Quote the news report on the Davao posters below word for word, everything from "The posters did" down to "from those posters.".

▸ **TEXT EXCERPT**
- - -

Davao ‘lumad’ advocates tagged as ‘berdugo’
DAVAO CITY — Human rights and “lumad” (indigenous peoples) advocates here are alarmed by a set of posters seen on the walls, gates and fences in different areas in this city, tagging them as “human rights violators” and “berdugo” (executioner), which they took as a threat and a means to silence them.
“This vilification campaign is trying to condition the minds of people that killing us would be justified because we are ‘berdugo.’ In psychology, they call that ‘projection,’” said Dr. Jean Lindo, chair of the women’s group Gabriela in Southern Mindanao, who was among those tagged in the poster. “We do take this seriously as a threat. This is designed to silence us and stop us from defending human rights,” she said.
The posters were first seen on the side gate of Sta. Ana Church on Wednesday but later, another set was also posted outside the premises of the Southern Philippines Medical Center, on the fences and other places in Cabaguio, Bajada, and Lanang areas.
The posters did not say who had them made but activists here suspected that they were the handiwork of state forces who had previously labeled militants as communist rebels or supporters.
Nothing to gain
Police Col. Kirby John Kraft, chief of the Davao City police, said the new posters had not yet come to his attention but he would investigate who would have anything to gain from those posters.
He said that similar posters tagging leaders of progressive groups as “recruiters” for the communist New People’s Army also circulated shortly after the President’s State of the Nation Address in July.
“We would like to know who are the people who stand to gain from these posters because, on the part of the government, there’s no need to post these posters in the first place,” Kraft said. “Are they posting it so that if something happens to them, they will blame the government?” he asked.

- - -

Stored entries

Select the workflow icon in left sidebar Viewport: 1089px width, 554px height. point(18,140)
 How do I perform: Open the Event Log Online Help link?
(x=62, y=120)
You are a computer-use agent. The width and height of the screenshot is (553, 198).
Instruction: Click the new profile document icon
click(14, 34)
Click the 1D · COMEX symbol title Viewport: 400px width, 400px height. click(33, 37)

- - -

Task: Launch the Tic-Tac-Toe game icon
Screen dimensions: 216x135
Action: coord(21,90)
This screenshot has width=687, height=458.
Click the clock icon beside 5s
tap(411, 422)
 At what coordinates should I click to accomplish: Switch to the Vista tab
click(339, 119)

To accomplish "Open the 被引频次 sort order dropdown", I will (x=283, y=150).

- - -

▸ **OUTPUT FOR THIS TASK**
The posters did not say who had them made but activists here suspected that they were the handiwork of state forces who had previously labeled militants as communist rebels or supporters.
Nothing to gain
Police Col. Kirby John Kraft, chief of the Davao City police, said the new posters had not yet come to his attention but he would investigate who would have anything to gain from those posters.